Development (33–53 days): Document ingestion pipeline configuration; extraction engine tuning across full scheme library; calculation validation and referential integrity; microservice code generation and review workflow; spreadsheet audit capability; Aiva integration; full testing.

Transition (5–8 days): UAT completion; calculation accuracy sign-off; go-live preparation.

HyperCare (5–8 days): 2 weeks post go-live: monitoring, extraction accuracy review, rapid tuning.

Project Management (6–10 days): Planning, reporting, risk, stakeholder management.

Total: c. 69 days · c. £62k+ (standard scheme baseline)

Recommend including a mix of modern and historical documents in the PoC to stress-test the extraction pipeline early.
⚠ Important: The estimate above is baselined against a standard pension scheme with well-structured documentation. More sophisticated scheme rules, larger documentation sets, historical or poorly scanned source material, and complex calculation interdependencies will require increased effort and investment. The PoC is specifically designed to surface this risk — any increase is scoped and formally agreed at the Decision Gate before development begins.
Project 5 · Data Migration & Doc Intelligence
Data Migration & Mapping Pipeline
c. £95k+
Baseline to launch
High
Complexity

Objective: Ingest all 86 source files from the incoming scheme migration; semantically map against Brightwell’s target field structure; validate data quality at multiple levels; transform and load into the target administration system. Establish the pipeline as a repeatable, self-service capability for future migrations.

⚠ Important: The Aivantor mapping and migration pipeline is currently at prototype stage. This project includes the additional development required to take the pipeline from prototype to production grade. This work is explicitly scoped within the Development stage estimate and is not double-counted elsewhere.

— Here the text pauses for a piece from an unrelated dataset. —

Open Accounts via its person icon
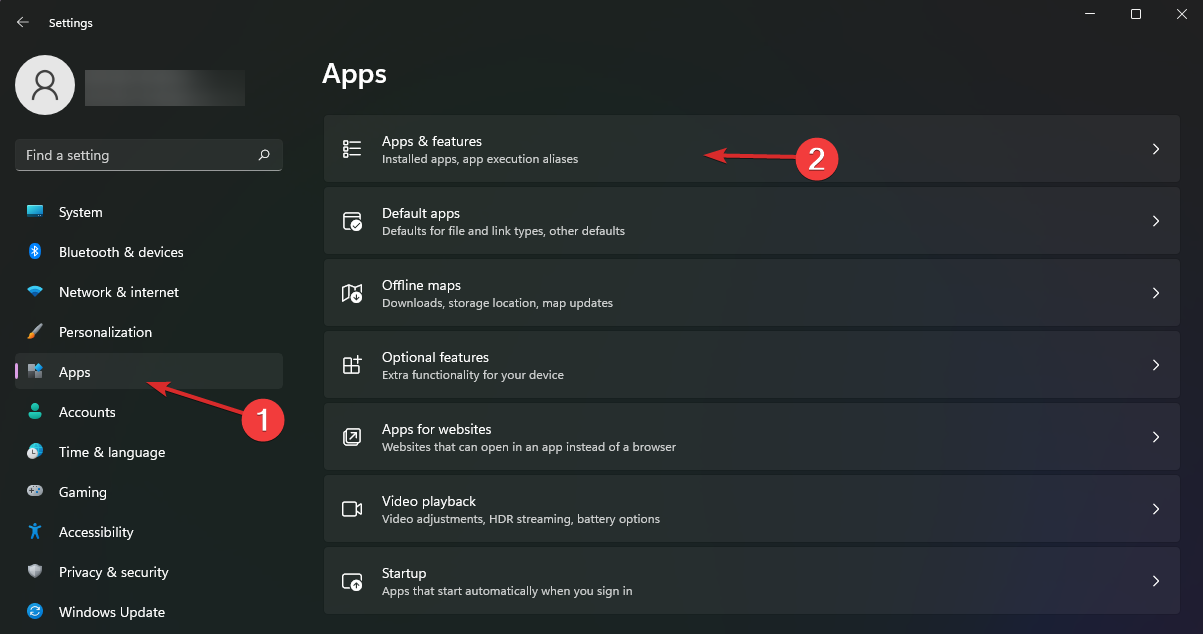 pyautogui.click(x=34, y=412)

Stakeholders: Wojciech, Graham Coleman

Discovery (10–15 days): Source data profiling across all 86 files; target schema and data dictionary definition; integration design for target administration system; validation rule inventory; scope confirmation (mapping all 86 against target before filtering).

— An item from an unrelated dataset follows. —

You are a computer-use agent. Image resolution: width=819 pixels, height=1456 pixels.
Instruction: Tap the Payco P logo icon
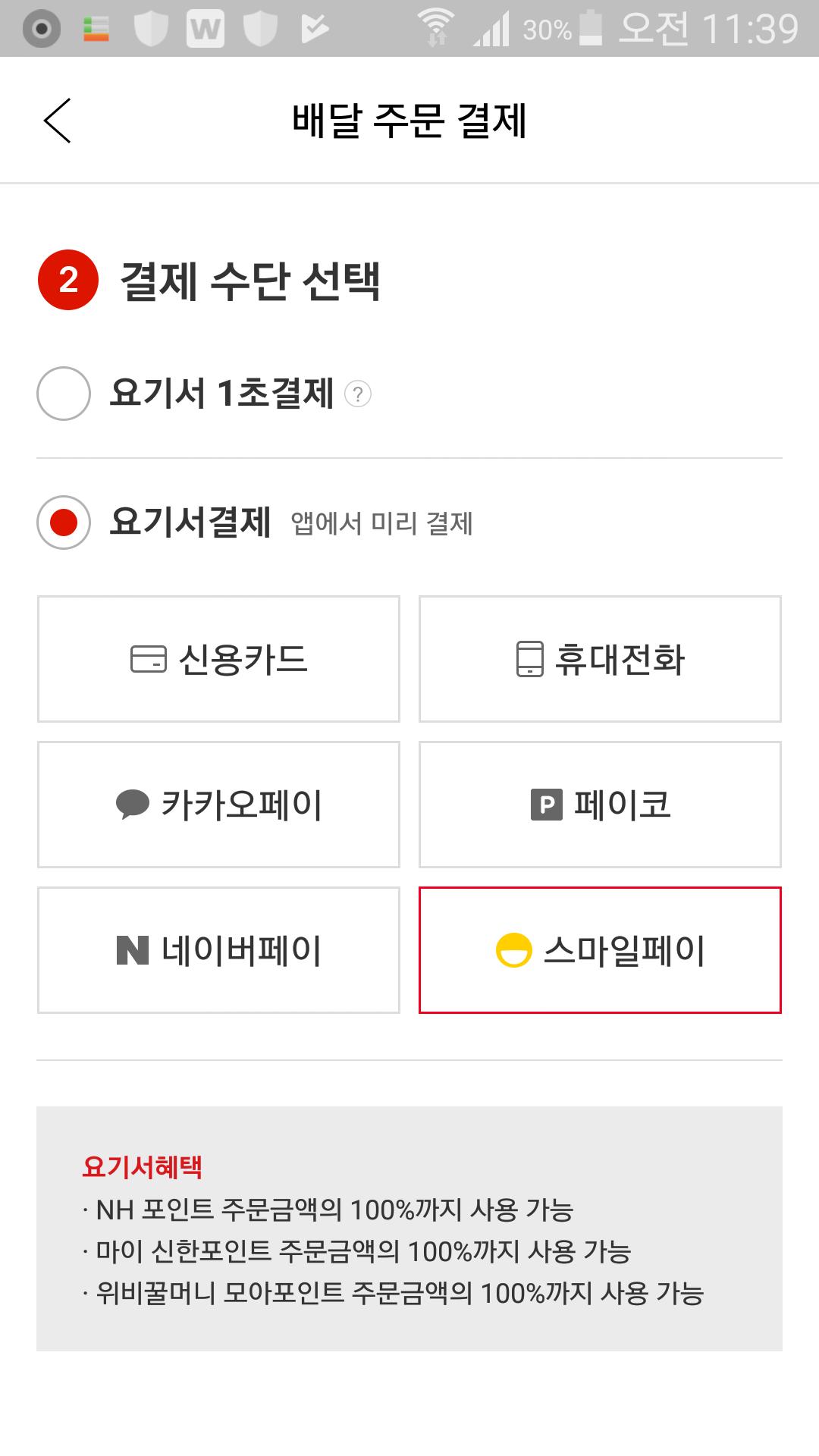546,805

Proof of Concept (12–18 days): End-to-end pipeline run against a representative subset of source files; mapping confidence scoring demonstration; exception handling and hospital queue; validation rule testing; accuracy review with Brightwell team.

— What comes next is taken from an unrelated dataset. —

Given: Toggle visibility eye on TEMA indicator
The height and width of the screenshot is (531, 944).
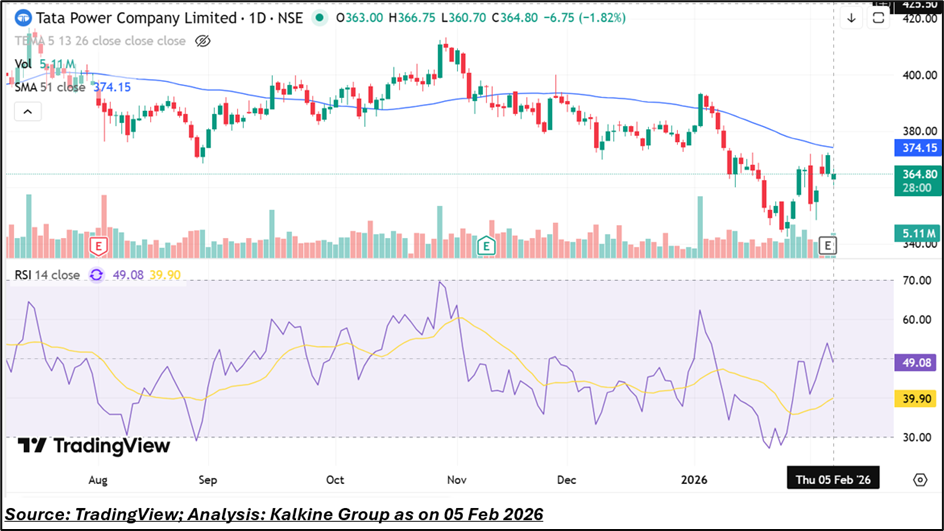Looking at the screenshot, I should 202,41.
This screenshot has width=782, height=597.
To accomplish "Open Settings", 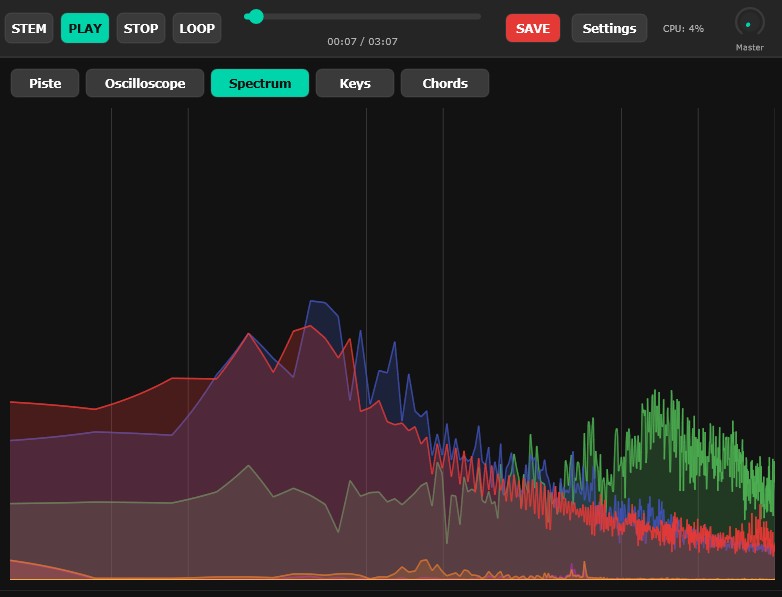I will (x=609, y=28).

✓ Decision Gate: PoC findings review; production hardening scope confirmed; revised development estimate; go/no-go

Development (60–95 days): Intake agent configuration (SharePoint/Teams/mailbox); mapping engine; confidence scoring and human review UI; transformation rules (composite keys, normalisation, type coercion); full validation framework (type, structural, cross-field, business rules); exception management; production hardening of prototype pipeline; testing with synthetic then real data; UAT and remediation.

Transition (8–12 days): Full UAT completion; data reconciliation sign-off; cutover planning; live migration execution.

HyperCare (8–10 days): 2 weeks post go-live: pipeline monitoring, exception queue management, mapping template refinement.

Project Management (8–12 days): Planning, reporting, risk, stakeholder management.

Baseline to launch: c. £95k+

Highest risk and highest effort. Should not commence until at least one earlier project has been successfully delivered. Once established, subsequent migrations using the same pipeline are estimated at 30–50% of the initial project effort.
⚠ Important: This estimate is baselined with no sight of the format of incoming source files. More complex source file structures, larger file volumes, poor data quality or non-standard schema mappings will require increased effort and investment. The PoC is specifically designed to surface this risk. Any increase is scoped and formally agreed at the Decision Gate before development begins. An additional 20% risk contingency is recommended for this project, on top of the overall 15%.